I would like to know what I did to deserve this giant F YOU from the Universe.

I just keep getting slapped in the face over this.  I already made my best pie for other people and got to watch all of them eat and enjoy it.  Everywhere everybody wants to go to eat for lunches or dinners have pretty well nothing I can eat.  I’m a real party killer now.   Nobody knows what to feed me, and then I get to watch them all enjoy all my favorite foods.   This does not make me good company.

I’m so incredibly angry about this.   Cue fist waving and cursing at God about fairness and crap.  And yeah, while I’m perfectly well aware that this is a first world kind of problem because I’ve got a roof over my head and food in my belly and health care and a job and all that stuff.  BUT I WANT MY GODDAMNED CHEESE.

12 thoughts on “Is There Life After Cheese? The Answer Is No

  1. Honestly, fake cheese really is crap. I went vegan about a year ago, and I really dislike most of the faux stuff, though I have discovered nutritional yeast, which is fantastic for making a good cheese-like sauce when mixed with almond milk, corn starch, and a few choice seasonings like salt and turmeric. But there’s no substitute for the real thing.

    Perhaps it was a little easy for me because, really, I do love certain cheeses (oh, feta, I still miss you so), but I could easily live with out. It sounds hard (I can’t even tell you how many times people have said they could never do vegan because they could never stop eating cheese), buuuut…forget cheese. There are so many other new things to discover. Sometimes, you just got to let it go.

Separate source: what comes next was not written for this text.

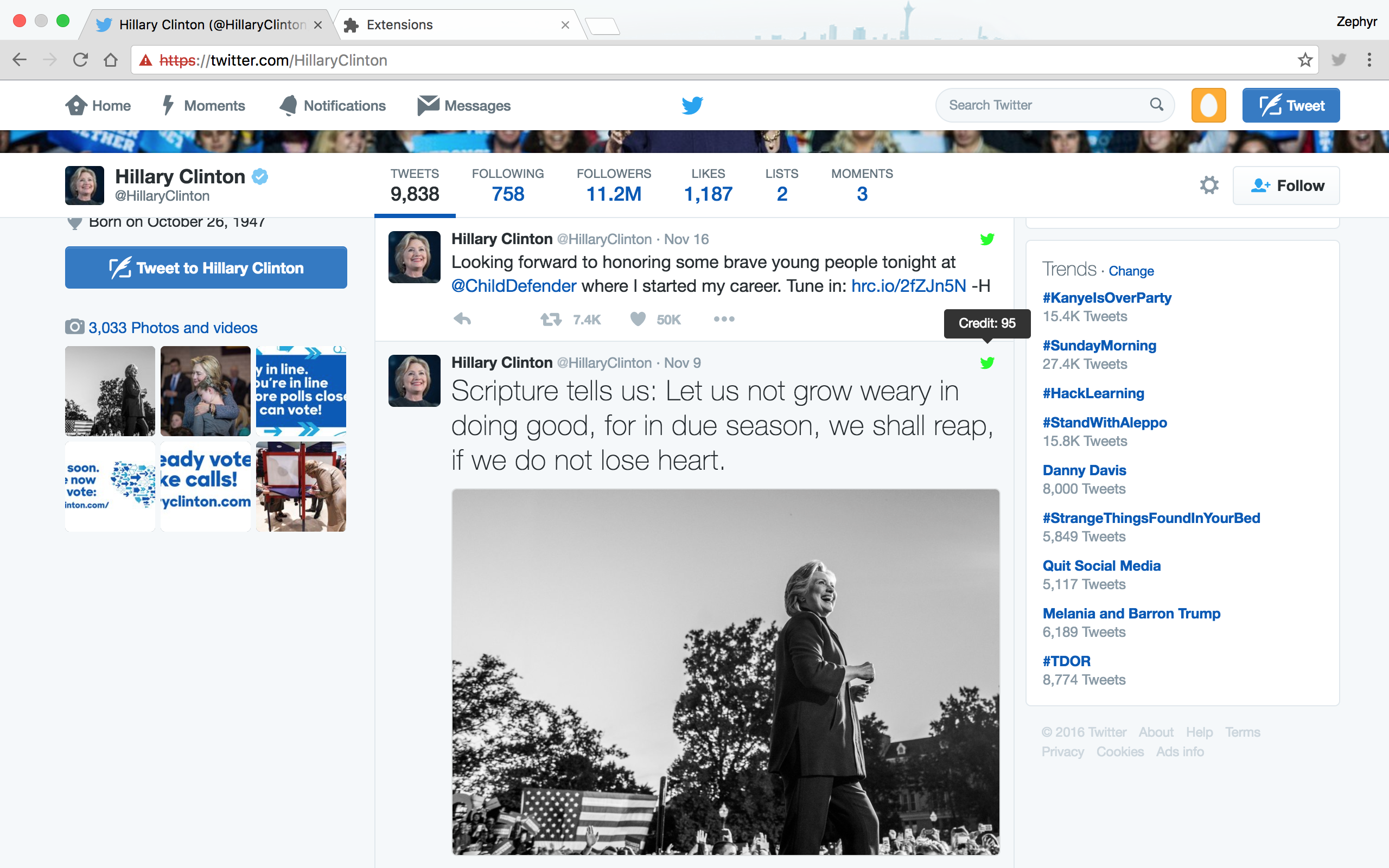Click the green bird icon on Nov 16 tweet

pyautogui.click(x=986, y=239)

    It may seem crazy to think of, but I honestly don’t even crave cheese anymore, either. It’s amazing what a year can do. Give it time, embrace it, try to discover something new to love instead that going to be much, much better for you.

    1. Part of what’s hard is that everyone around me will still be eating all the things I can’t have. I live in the small town south. The world revolves around pizza, cheese dip, mac and cheese, cheeseburgers, and casseroles with cheese. My environment isn’t going to change–and I’m not mean enough to expect everybody else to have to accommodate me, but it’s hard not to want to punch them in the face.

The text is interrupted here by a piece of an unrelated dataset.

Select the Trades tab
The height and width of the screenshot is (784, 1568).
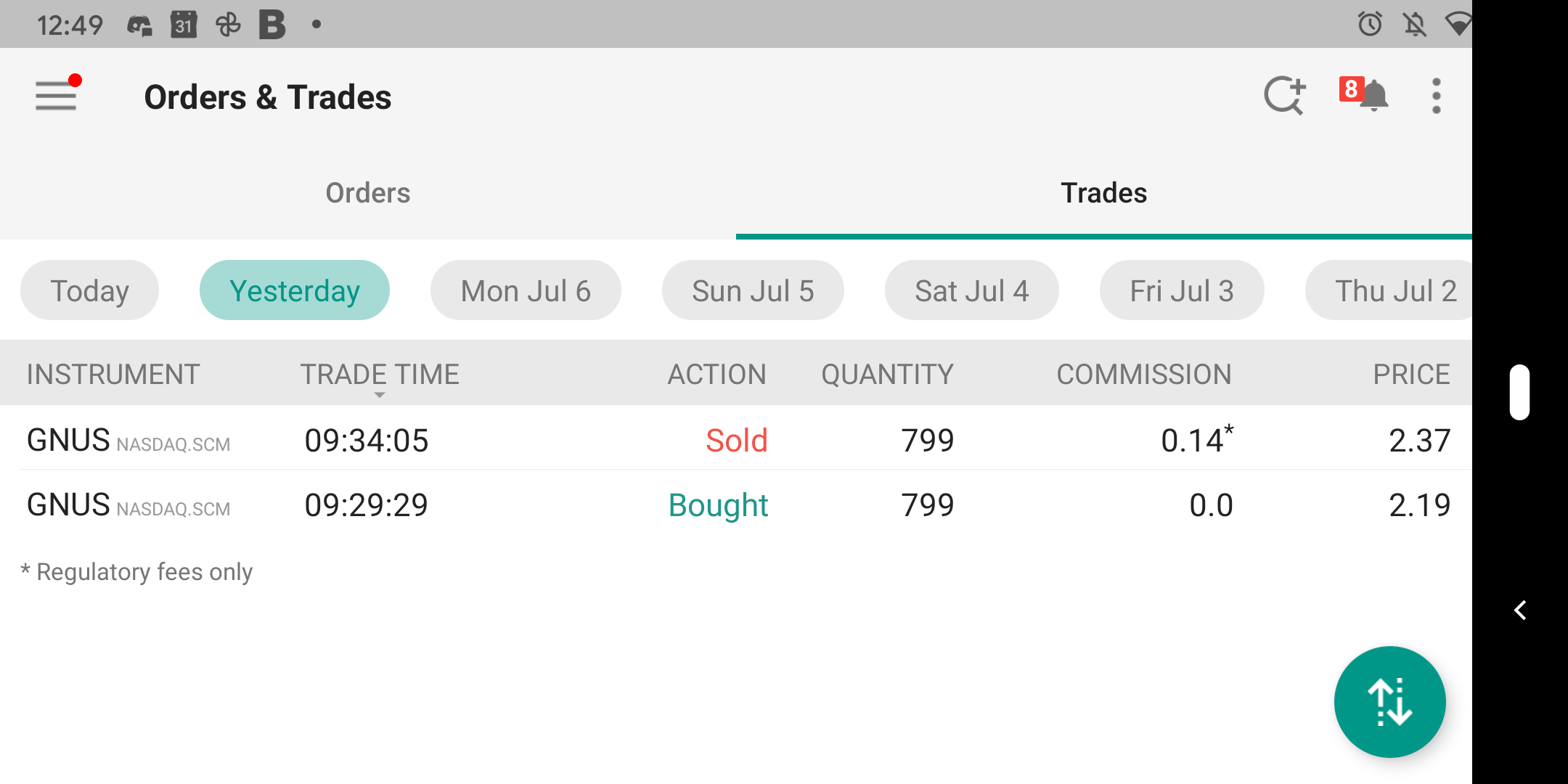[1103, 193]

      1. Yeah, that can be tricky, which is part of why we really don’t eat out any more, and I always research a menu extensively when I do go out to find what options can be had without dairy or eggs. It’s….a damn good thing I do like salads….

        1. That’s another tricky thing because, again, small town. Menus not available online for local places and everything I know about them already relates only to gluten.

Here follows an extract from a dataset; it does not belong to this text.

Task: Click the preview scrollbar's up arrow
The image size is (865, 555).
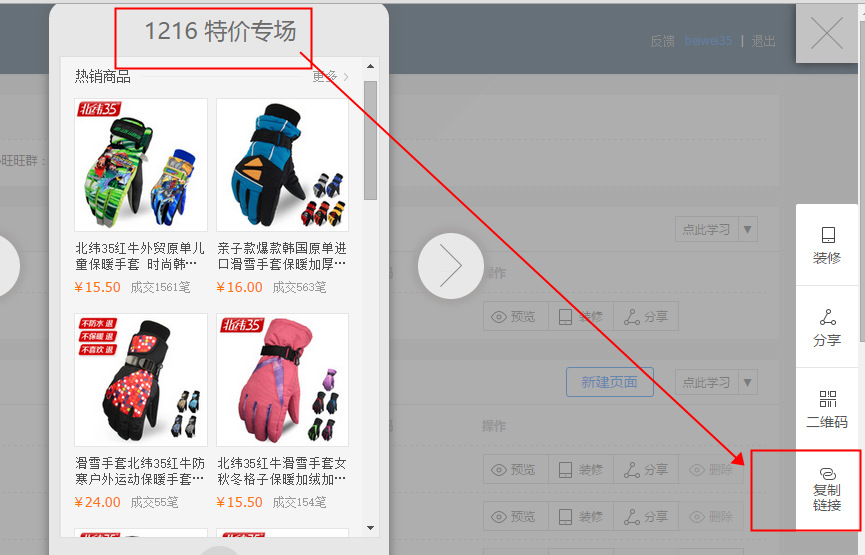Action: [370, 68]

  2. Are you lactose intolerant or are you allergic to dairy? I’m lactose intolerant so I can’t eat any processed or yellow cheeses without feeling the horrible symptoms but most white and hard cheeses, or aged cheese I can tolerate. I always want cheese on all my food even though I know it will hurt. Sometimes the pain is worth it.

  3. My most heartfelt sympathies…I can’t imagine living without my beloved cheese. There’s so much I *can’t* eat because of IBS, but cheese is the one thing I still *can*. Eating out is pretty much a no-no for me, though, because my diet is so otherwise restrictive. Then I have to explain what I have, what it is, what it entails…I can’t trust much of anything on restaurant menus. When your arms get tired from cursing the ‘verse, I’ll step in as your pinch curser. 🙂

  4. Sympathies, seriously. I’m so with you on could live without lots of stuff, but cheese is sacred. My husband is lactose intolerant, and lactose pills (Lactaid, Lactose enzyme) let him enjoy milk. Would that work for you? I have actually tried some of the soy cheeses while eating non-soy cheese, and jalapeno seems to be a good mix … though I’m not sure how well it melts. Hope you find a tolerable solution, and all the best until you do.

    1. No, lactose intolerance isn’t an actual allergy. A dairy allergy is generally to casein, so the immune system sees it and flips out with massive histamine dumps. Stuff like Benedryl helps some when I’ve had more than I should (so far can still drink what’s in my morning tea), but not enough to counter the full reaction.